> [What you should do]: Copy all records verbatim, images excluded.

*** Opening of Given data ***

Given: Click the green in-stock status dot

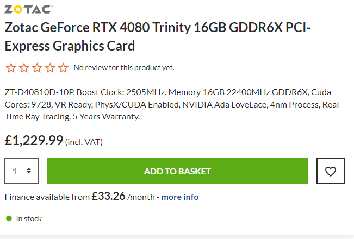Looking at the screenshot, I should (9, 218).
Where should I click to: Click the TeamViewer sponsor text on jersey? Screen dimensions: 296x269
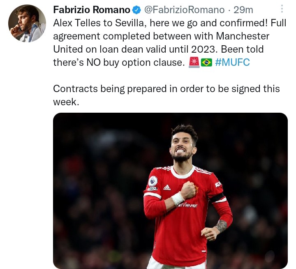[187, 205]
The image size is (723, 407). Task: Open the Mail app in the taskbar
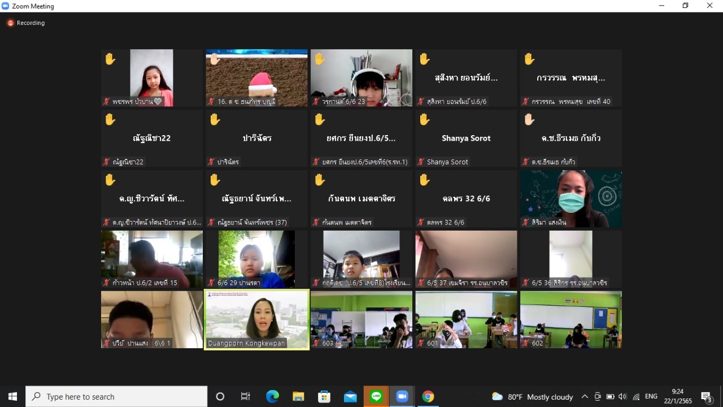[350, 397]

*** Close of Given data ***

> [Response]:
Given: Click the green in-stock status dot

Looking at the screenshot, I should (9, 218).
Where should I click to: Click the TeamViewer sponsor text on jersey? Screen dimensions: 296x269
[187, 205]
The image size is (723, 407). Task: Open the Mail app in the taskbar
[350, 397]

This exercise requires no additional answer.